[YOUR OBJECTIVE]
When you spot the word "panel" in a line of the data below, copy that line.

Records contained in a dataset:

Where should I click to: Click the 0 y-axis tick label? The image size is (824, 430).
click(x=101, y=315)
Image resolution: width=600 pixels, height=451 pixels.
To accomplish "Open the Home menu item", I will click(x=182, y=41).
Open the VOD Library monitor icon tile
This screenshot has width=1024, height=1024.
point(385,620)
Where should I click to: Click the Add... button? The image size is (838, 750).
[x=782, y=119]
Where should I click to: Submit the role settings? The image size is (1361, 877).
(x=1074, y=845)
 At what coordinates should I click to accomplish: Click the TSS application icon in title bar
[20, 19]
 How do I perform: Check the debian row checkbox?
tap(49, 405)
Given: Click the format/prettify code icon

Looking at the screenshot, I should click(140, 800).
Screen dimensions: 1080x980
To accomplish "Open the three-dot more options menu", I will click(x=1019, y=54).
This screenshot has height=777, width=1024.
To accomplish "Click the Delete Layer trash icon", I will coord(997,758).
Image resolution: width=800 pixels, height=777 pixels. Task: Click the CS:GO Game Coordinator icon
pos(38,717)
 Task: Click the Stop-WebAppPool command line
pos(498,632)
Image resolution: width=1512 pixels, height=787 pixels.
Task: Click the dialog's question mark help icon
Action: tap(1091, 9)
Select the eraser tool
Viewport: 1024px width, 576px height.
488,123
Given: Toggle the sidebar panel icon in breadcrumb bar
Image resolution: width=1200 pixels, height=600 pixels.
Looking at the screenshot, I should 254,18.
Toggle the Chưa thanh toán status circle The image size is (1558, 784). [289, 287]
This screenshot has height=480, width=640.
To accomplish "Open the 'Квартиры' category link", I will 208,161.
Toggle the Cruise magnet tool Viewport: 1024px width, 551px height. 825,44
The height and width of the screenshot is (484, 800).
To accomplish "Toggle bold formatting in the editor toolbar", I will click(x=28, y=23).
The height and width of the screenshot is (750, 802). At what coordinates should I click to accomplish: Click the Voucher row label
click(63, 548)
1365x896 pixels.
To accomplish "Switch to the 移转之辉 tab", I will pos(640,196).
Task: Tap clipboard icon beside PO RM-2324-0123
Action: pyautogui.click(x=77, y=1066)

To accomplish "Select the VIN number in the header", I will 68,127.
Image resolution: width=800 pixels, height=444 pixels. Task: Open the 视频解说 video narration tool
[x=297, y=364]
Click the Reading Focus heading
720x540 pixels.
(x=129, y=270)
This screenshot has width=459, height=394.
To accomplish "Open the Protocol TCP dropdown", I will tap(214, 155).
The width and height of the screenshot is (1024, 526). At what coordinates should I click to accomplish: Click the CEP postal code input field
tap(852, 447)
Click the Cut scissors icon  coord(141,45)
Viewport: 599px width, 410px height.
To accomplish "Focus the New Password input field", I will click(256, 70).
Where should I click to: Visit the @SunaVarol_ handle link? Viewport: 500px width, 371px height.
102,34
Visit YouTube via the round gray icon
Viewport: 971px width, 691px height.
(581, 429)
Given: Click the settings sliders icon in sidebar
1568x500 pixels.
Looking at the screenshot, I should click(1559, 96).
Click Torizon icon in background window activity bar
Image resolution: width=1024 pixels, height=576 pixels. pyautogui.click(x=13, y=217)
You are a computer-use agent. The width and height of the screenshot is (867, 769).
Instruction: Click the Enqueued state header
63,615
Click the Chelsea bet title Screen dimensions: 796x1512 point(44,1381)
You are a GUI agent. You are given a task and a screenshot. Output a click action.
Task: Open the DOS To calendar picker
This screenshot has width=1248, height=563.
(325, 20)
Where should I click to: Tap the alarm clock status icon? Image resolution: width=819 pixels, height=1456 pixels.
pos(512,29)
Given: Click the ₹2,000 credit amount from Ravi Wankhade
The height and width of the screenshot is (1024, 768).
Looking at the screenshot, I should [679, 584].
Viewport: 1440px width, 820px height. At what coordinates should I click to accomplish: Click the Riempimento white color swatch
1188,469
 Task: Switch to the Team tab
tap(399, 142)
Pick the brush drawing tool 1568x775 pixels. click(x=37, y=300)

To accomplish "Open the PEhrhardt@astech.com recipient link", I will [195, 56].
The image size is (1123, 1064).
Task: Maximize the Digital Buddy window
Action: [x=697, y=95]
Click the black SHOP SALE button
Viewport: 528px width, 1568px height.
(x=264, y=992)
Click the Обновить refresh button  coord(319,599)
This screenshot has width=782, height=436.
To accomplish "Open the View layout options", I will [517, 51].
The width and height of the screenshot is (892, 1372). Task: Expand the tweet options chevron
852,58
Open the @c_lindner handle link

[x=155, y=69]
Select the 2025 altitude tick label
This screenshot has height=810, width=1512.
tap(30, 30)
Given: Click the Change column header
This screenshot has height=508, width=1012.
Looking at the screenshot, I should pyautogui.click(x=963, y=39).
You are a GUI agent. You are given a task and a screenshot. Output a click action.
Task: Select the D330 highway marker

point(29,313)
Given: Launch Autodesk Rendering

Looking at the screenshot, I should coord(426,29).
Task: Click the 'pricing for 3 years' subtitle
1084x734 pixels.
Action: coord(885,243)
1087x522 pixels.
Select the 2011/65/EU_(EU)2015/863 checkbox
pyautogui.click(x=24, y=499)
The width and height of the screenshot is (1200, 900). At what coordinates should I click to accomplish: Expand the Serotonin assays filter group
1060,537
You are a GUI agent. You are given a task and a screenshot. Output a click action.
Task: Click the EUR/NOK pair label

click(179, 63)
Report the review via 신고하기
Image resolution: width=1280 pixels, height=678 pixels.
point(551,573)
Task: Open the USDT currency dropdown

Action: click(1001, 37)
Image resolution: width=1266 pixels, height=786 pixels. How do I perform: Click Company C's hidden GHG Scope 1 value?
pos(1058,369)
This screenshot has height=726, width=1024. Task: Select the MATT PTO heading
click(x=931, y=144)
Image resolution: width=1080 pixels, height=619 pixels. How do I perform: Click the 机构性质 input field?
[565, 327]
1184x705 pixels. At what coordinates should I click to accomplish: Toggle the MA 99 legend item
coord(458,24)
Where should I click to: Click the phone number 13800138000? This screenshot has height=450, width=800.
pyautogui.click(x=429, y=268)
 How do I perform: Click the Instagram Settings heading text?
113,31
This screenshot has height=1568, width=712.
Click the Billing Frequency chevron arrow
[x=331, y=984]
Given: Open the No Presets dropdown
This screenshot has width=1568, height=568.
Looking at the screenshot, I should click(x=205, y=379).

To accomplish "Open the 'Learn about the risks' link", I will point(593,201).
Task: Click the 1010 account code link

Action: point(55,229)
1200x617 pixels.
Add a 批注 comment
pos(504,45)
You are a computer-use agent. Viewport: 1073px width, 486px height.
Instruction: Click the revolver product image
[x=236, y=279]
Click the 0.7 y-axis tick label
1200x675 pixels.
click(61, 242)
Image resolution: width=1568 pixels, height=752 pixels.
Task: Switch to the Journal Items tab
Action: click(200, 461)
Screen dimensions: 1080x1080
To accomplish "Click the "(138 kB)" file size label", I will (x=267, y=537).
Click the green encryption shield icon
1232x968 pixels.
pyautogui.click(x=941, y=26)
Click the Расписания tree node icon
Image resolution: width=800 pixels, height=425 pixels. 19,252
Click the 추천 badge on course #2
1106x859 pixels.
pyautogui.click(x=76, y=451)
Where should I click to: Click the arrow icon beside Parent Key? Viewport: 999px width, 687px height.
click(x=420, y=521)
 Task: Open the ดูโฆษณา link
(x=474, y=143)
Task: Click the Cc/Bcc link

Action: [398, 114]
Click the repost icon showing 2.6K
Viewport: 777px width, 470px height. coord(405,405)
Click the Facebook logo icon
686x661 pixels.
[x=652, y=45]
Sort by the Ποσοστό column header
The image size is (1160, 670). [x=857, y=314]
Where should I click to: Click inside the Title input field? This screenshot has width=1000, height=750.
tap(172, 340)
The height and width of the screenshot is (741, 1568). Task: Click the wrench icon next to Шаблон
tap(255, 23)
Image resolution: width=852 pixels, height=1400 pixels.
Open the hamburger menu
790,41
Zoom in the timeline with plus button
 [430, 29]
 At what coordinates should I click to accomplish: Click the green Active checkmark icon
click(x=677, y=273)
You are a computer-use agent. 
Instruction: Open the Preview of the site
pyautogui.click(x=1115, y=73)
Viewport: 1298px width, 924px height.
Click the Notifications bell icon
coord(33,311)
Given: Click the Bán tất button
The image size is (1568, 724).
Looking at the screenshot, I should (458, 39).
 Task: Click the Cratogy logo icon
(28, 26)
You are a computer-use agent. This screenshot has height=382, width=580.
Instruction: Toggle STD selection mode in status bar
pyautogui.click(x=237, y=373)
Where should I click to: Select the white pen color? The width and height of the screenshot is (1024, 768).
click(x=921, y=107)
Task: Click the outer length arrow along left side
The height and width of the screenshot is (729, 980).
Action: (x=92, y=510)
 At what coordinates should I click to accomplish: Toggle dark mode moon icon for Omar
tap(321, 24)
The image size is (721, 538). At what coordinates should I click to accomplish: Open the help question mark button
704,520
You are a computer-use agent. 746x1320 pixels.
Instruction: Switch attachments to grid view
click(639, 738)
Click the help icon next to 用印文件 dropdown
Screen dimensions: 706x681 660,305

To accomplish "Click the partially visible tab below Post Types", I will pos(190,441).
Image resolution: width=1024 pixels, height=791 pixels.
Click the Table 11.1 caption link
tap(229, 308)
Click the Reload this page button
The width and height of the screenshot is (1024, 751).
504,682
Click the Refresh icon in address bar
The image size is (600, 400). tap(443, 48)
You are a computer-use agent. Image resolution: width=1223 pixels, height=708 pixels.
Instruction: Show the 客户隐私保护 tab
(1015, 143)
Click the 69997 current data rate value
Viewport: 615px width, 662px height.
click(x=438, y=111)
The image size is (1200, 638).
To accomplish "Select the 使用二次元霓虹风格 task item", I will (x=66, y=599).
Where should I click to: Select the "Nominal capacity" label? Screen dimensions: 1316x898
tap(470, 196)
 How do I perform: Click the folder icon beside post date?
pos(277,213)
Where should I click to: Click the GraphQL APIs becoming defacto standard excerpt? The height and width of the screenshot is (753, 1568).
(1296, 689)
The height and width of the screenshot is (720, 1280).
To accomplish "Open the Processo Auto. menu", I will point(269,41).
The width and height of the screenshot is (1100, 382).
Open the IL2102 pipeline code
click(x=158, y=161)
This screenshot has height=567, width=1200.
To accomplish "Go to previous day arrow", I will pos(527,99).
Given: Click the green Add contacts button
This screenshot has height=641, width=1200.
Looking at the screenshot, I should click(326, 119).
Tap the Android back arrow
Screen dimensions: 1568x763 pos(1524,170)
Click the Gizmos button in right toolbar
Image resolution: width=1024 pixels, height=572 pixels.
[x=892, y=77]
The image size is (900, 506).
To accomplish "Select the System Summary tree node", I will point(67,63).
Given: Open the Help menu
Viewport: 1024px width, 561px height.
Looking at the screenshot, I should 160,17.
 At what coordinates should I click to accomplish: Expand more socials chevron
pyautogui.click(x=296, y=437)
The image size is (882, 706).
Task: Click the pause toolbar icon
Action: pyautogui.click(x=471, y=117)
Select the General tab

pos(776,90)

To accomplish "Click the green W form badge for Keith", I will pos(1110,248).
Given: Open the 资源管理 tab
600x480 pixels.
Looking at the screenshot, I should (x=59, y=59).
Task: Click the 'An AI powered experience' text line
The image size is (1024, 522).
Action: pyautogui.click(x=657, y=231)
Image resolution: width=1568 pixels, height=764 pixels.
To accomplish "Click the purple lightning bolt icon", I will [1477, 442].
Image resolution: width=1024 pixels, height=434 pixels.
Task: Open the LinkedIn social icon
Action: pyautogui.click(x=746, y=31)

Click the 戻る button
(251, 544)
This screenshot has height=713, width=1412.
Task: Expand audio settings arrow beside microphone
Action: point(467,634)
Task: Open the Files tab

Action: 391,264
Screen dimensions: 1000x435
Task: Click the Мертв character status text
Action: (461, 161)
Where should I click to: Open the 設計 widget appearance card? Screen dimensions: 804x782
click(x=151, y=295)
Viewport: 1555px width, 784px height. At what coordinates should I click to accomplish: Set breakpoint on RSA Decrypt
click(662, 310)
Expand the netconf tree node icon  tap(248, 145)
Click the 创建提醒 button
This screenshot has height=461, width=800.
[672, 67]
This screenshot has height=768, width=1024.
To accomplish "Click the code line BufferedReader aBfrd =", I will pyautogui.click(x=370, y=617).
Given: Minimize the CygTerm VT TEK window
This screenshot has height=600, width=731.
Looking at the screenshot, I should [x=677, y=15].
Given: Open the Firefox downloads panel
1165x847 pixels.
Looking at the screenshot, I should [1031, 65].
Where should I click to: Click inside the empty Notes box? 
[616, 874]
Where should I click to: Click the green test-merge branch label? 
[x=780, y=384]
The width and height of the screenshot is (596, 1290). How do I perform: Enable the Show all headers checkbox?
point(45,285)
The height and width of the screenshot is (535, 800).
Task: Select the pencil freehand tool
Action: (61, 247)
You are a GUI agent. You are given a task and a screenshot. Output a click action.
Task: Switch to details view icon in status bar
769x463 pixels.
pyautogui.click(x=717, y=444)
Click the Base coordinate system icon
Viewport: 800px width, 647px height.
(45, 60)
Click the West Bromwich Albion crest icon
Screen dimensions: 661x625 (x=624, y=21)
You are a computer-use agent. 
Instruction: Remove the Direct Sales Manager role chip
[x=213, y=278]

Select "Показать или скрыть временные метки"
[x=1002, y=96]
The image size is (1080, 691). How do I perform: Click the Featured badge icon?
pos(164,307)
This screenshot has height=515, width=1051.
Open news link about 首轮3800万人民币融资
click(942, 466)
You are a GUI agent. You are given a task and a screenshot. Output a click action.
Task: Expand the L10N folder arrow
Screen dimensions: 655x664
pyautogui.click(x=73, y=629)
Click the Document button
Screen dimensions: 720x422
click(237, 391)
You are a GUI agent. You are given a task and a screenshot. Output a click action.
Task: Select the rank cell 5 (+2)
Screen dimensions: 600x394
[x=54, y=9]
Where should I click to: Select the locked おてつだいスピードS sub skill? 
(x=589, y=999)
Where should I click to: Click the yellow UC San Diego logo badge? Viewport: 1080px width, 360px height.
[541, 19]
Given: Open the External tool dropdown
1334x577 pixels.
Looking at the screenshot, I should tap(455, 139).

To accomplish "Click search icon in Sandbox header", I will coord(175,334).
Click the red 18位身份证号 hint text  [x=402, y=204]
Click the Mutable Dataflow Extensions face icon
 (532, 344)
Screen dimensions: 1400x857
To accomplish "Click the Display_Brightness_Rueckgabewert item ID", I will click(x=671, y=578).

[TASK ANSWER]
Given: Toggle the sidebar panel icon in breadcrumb bar
Given: Open the Firefox downloads panel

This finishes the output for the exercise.